Creative Commons License

ÖZGÜDEN AKKOÇ C. G., Mutlu A. M., KESKİN A., Yumuşak E., AKKOÇ A.

Journal of Dairy Research, vol.90, no.4, pp.387-392, 2023 (SCI-Expanded) identifier identifier identifier

  • Publication Type: Article / Article
  • Volume: 90 Issue: 4
  • Publication Date: 2023
  • Doi Number: 10.1017/s0022029923000651
  • Journal Name: Journal of Dairy Research
  • Journal Indexes: Science Citation Index Expanded (SCI-EXPANDED), Scopus, Periodicals Index Online, Agricultural & Environmental Science Database, Analytical Abstracts, BIOSIS, Biotechnology Research Abstracts, CAB Abstracts, Chemical Abstracts Core, Food Science & Technology Abstracts, Veterinary Science Database
  • Page Numbers: pp.387-392
  • Keywords: Bovine, fibrosis, immunohistochemistry, mast cells, mastitis
  • Bursa Uludag University Affiliated: Yes


This research paper addresses the hypothesis that mast cells (MCs) contribute to the formation of mammary fibrosis.

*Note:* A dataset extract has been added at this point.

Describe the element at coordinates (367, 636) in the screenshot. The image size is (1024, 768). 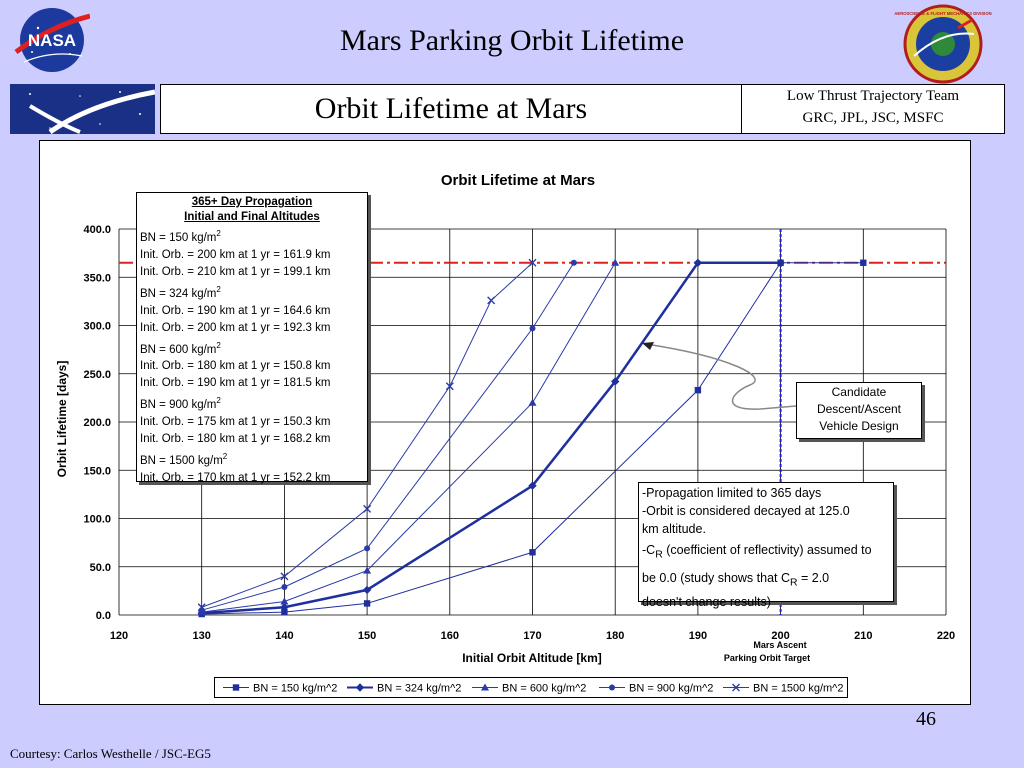
I see `x-tick-label: 150` at that location.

MCs are important immune regulatory and immune modulatory cells that play major roles in the inflammatory process. Since there is no detailed knowledge, this research study aimed to comparatively investigate the presence, localization, and immunophenotypes of MCs in healthy and mastitic mammary tissues. A total of 264 mammary samples were evaluated for the examination of mast cells and fibrosis. The mean mast cell number in both acute and chronic mastitis samples were very significantly higher than the control group P < 0.001). A 7.9-fold increase in the number of mast cells was found when the chronic mastitis group was compared with the control (healthy) group. Immunohistochemistry revealed presence of all three immune phenotypes in control and mastitic mammary samples (tryptase + (MCT), chymase + (MCC) and both chymase and tryptase + (MCTC). The mean MCT, MCC, and MCTC numbers in the chronic mastitis group were found to be significantly higher than the control (P < 0.001 for all three phenotypes) but did not differ significantly between control and acute mastitis samples. When the mean numbers of MCT, MCC, and MCTC in the control group and chronic mastitis group were compared, a 10.5, 7.8, and a 4.1-fold increase was observed, respectively. The amount of connective tissue was strongly increased in tissues with chronic mastitis and a 3.01-fold increase was detected compared to the control group. A statistically significant relation was also found between the amount of fibrosis and the increased number of total MCs (P < 0.001).